# [YOUR OBJECTIVE]
Print, please, the line that contains "Privacy policy (1639, 1286)" and each line after it to the end of the entries, unchanged and with nothing else.

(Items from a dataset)

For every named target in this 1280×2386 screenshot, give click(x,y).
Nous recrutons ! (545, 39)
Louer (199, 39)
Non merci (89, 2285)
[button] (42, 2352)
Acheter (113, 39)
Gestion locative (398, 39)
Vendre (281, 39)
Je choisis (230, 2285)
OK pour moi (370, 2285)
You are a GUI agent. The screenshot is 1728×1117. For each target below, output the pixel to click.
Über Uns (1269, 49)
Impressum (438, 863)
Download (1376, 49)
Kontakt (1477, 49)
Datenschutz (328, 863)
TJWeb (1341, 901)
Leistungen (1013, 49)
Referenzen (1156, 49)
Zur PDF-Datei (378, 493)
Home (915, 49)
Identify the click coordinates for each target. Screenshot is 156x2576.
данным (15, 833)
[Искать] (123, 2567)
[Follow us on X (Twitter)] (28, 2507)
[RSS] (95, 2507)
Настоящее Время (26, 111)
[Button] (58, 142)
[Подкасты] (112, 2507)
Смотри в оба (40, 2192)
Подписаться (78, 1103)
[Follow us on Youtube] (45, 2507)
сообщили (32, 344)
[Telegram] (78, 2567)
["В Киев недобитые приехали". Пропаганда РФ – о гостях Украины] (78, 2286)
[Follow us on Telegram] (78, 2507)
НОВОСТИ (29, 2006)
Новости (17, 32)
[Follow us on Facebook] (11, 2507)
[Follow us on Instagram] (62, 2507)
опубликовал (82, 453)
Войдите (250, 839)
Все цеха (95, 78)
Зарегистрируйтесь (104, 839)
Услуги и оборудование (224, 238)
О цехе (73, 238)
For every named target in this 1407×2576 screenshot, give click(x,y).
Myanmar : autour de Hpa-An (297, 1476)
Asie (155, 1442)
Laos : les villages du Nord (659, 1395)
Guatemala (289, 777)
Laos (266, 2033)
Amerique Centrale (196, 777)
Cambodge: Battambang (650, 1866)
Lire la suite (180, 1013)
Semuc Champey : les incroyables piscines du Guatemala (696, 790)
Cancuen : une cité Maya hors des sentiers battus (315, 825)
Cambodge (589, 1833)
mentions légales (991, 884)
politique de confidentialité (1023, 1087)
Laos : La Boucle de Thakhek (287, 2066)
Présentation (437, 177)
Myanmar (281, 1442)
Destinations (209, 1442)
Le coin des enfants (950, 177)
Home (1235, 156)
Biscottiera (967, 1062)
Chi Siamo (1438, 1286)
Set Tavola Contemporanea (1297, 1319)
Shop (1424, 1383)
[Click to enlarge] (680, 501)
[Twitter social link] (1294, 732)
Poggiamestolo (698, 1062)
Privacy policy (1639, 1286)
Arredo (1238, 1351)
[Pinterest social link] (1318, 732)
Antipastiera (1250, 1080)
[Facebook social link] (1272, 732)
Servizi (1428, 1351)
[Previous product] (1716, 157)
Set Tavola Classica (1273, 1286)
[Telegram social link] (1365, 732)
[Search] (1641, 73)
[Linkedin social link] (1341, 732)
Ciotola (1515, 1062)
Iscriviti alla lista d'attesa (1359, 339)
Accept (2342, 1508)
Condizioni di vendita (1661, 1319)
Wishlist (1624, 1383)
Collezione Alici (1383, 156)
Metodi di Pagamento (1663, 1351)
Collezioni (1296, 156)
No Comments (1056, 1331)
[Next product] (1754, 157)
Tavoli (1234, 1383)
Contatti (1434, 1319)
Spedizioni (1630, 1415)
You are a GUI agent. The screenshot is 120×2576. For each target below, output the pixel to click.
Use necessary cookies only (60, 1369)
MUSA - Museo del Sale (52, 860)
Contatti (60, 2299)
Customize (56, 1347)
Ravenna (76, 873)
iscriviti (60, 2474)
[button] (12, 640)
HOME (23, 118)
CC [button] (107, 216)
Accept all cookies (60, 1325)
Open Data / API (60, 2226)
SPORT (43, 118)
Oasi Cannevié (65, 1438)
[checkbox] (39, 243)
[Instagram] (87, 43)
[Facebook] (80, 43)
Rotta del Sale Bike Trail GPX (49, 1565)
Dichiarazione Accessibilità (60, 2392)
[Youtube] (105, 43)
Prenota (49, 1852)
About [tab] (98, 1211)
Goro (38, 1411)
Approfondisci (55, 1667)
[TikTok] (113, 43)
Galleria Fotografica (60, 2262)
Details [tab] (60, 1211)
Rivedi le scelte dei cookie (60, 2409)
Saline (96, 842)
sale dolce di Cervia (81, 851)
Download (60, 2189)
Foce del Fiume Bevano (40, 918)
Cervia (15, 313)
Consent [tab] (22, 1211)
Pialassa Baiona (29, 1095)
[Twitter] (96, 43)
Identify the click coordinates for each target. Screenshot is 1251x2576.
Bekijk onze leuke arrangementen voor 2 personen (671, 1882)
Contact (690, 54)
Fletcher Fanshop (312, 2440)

# [YOUR RESPONSE]
Privacy policy (1639, 1286)
Arredo (1238, 1351)
[Pinterest social link] (1318, 732)
Antipastiera (1250, 1080)
[Facebook social link] (1272, 732)
Servizi (1428, 1351)
[Previous product] (1716, 157)
Set Tavola Classica (1273, 1286)
[Telegram social link] (1365, 732)
[Search] (1641, 73)
[Linkedin social link] (1341, 732)
Ciotola (1515, 1062)
Iscriviti alla lista d'attesa (1359, 339)
Accept (2342, 1508)
Condizioni di vendita (1661, 1319)
Wishlist (1624, 1383)
Collezione Alici (1383, 156)
Metodi di Pagamento (1663, 1351)
Collezioni (1296, 156)
No Comments (1056, 1331)
[Next product] (1754, 157)
Tavoli (1234, 1383)
Contatti (1434, 1319)
Spedizioni (1630, 1415)
You are a GUI agent. The screenshot is 120×2576. For each target below, output the pixel to click.
Use necessary cookies only (60, 1369)
MUSA - Museo del Sale (52, 860)
Contatti (60, 2299)
Customize (56, 1347)
Ravenna (76, 873)
iscriviti (60, 2474)
[button] (12, 640)
HOME (23, 118)
CC [button] (107, 216)
Accept all cookies (60, 1325)
Open Data / API (60, 2226)
SPORT (43, 118)
Oasi Cannevié (65, 1438)
[checkbox] (39, 243)
[Instagram] (87, 43)
[Facebook] (80, 43)
Rotta del Sale Bike Trail GPX (49, 1565)
Dichiarazione Accessibilità (60, 2392)
[Youtube] (105, 43)
Prenota (49, 1852)
About [tab] (98, 1211)
Goro (38, 1411)
Approfondisci (55, 1667)
[TikTok] (113, 43)
Galleria Fotografica (60, 2262)
Details [tab] (60, 1211)
Rivedi le scelte dei cookie (60, 2409)
Saline (96, 842)
sale dolce di Cervia (81, 851)
Download (60, 2189)
Foce del Fiume Bevano (40, 918)
Cervia (15, 313)
Consent [tab] (22, 1211)
Pialassa Baiona (29, 1095)
[Twitter] (96, 43)
Identify the click coordinates for each target. Screenshot is 1251x2576.
Bekijk onze leuke arrangementen voor 2 personen (671, 1882)
Contact (690, 54)
Fletcher Fanshop (312, 2440)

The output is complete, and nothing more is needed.